During this process sequence, it is possible that the green compact, the brown compact or the finished sintered component may be subjected to mechanical processing of the type known from the prior art.

This generally preferred process sequence culminates in high-strength, highly compacted pre- cision powder metal parts, such as sliding sleeves for automotive applications or a coupling body for example, based on the examples below. However, a number of other applications would also be feasible.

Example 1 : sliding sleeve for an automotive transmission:

Composition of the sinter powder: Astaloy CrM (Cr-Mo-pre-alloyed Fe powder) + 0.4%C + 0.5% high-performance pressing agent

Pressing pressure to produce the green compact: 950 MPa (7.25 g/cm³ density)

Temperature during pre-sintering: 920 °C

Pre-sintering time: 35 minutes

Pressing pressure during calibration: 900 MPa (7.4 g/cm³)

Temperature of high-temperature sintering: 1280 °C

High-temperature sintering time: 40 minutes

Composition of the reducing atmosphere: N2/H2/C3H8 (90/9.95/0.05)

Proportion of carburizing gas in the high-temperature sintering atmosphere: 0.05 %. The finished sintered sleeve had a density of 7.4 g/cm³ and compared with conventional sliding sleeves known from the prior art exhibited better resistance to wear during permanent service operation but also in the abuse test.

Example 2: sliding sleeve for an automotive transmission:

Pressing pressure to produce the green compact: 650 MPa (7.0 g/cm³)

Temperature during pre-sintering: 915 °C

Pre-sintering time: 35 minutes

Pressing pressure during calibration: 920 MPa (7.35 g/cm³)

Temperature of high- temperature sintering: 1250 °C

High-temperature sintering time: 40 minutes

Composition of the reducing atmosphere: N2/H2/C3H8 (90/9.9/0.1)

Proportion of carburizing gas in the high-temperature sintering atmosphere: 0.1 %

The finished sintered sleeve had a density of 7.35 g/cm³ and compared with conventional sliding sleeves known from the prior art exhibited a better resistance to wear during permanent service operation for the same abuse behaviour.

Example 3: coupling body for an automotive transmission:

Composition of the sinter powder: Astaloy CrM (Cr-Mo-pre-alloyed Fe powder) + 0.5%C + 0.5% high-performance pressing agent Pressing pressure to produce the green compact: 700 MPa (7.1 g/cm³ density)

Temperature during pre-sintering: 900 °C

Pre-sintering time: 40 minutes

Pressing pressure during calibration: 900 MPa (7.38 g/cm³ overall, locally in the region of the top toothing >7.45)

Temperature of high-temperature sintering: 1270 ⁰C

High-temperature sintering time: 40 minutes

Composition of the reducing atmosphere: N2/H2/C3H8 (95/4.9/0.1)

The finished coupling body had a density of 7.38 g/cm³ (with local densities in the region of the toothing >7.45g/cm³) and compared with conventional coupling bodies known from the prior art exhibited a better resistance to wear.
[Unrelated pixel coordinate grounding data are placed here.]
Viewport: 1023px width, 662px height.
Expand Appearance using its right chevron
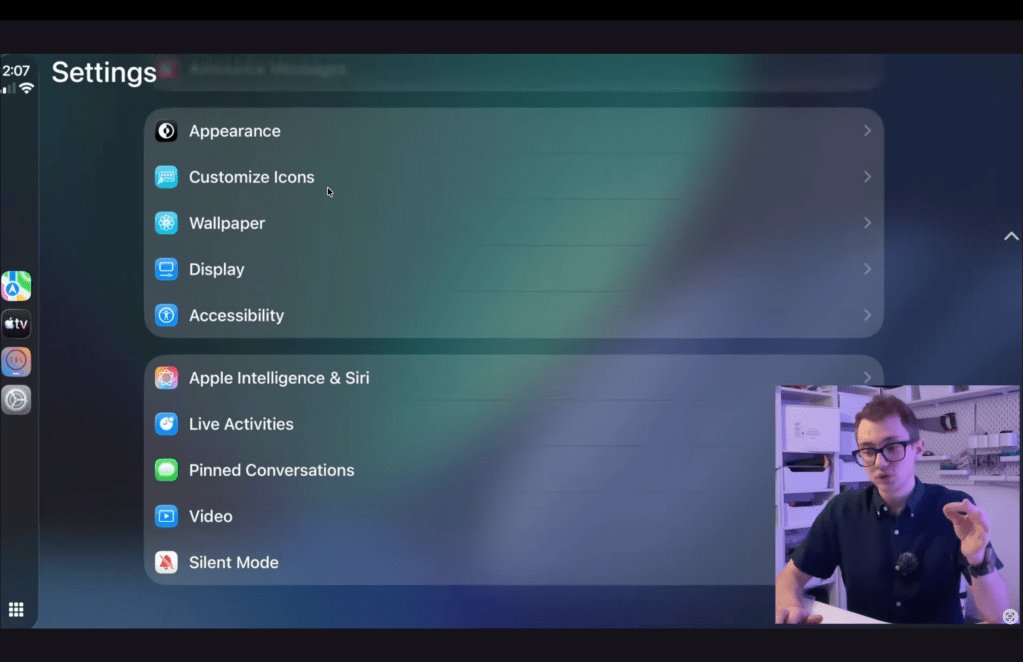pyautogui.click(x=867, y=131)
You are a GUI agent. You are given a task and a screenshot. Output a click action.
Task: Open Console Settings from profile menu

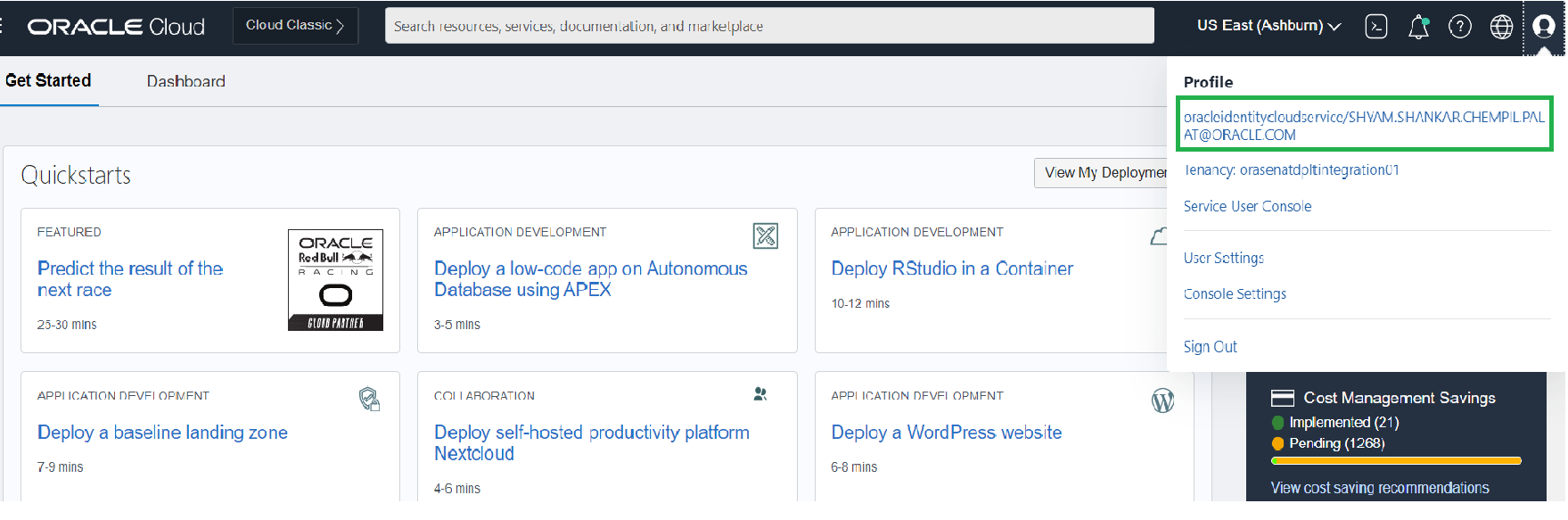click(1235, 293)
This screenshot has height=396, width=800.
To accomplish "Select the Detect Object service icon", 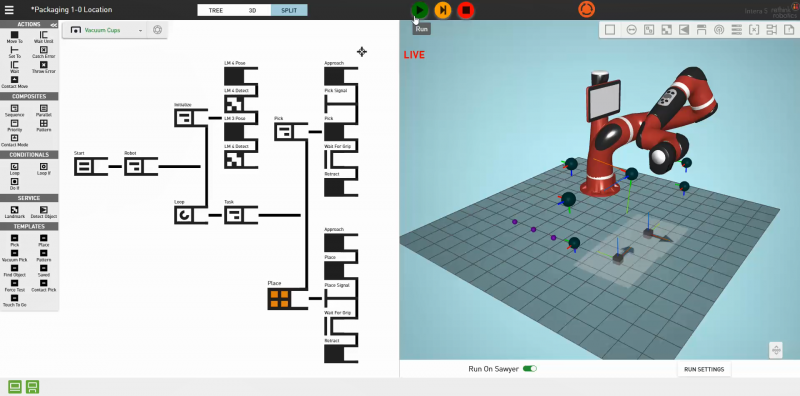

The embodiments given as examples represent possible design variants of the sintered component and it should be pointed out at this stage that the invention is not specifically limited to the design variants specifically illustrated, and instead the individual design variants may be used in different combinations with one another and these possible variations lie within the reach of the person skilled in this technical field given the disclosed technical teaching. Accordingly, all conceivable design variants which can be obtained by combining individual details of the design variants described and illustrated are possible and fall within the scope of the invention.

The objective underlying the independent inventive solutions may be found in the description.

Claims

C l a i m s

1. Method of producing a sinter-hardenable powder metal part from a sinter powder containing chromium, comprising the steps of preparing the sinter powder, compacting the sinter powder to form a green compact, pre-sintering the green compact to form a brown compact under a reducing atmosphere followed by slow cooling, calibrating the brown compact and high-temperature sintering of the calibrated brown compact followed by rapid cooling, characterised in that the pre-sintering process is operated at a temperature selected from a range with a lower limit of 700 ⁰C and an upper limit of 1050 °C.

2. Method as claimed in claim 1, characterised in that the reducing atmosphere is a nitrogen-hydrogen mixture, with a proportion of hydrogen selected from a range with a lower limit of 0 % by volume, in particular 5 % by volume, and an upper limit of 30 % by volume.

3. Method as claimed in claim 1 or 2, characterised in that the reducing atmosphere during pre-sintering has a carburizing gas added to it or a carburizing gas is used as the reducing atmosphere.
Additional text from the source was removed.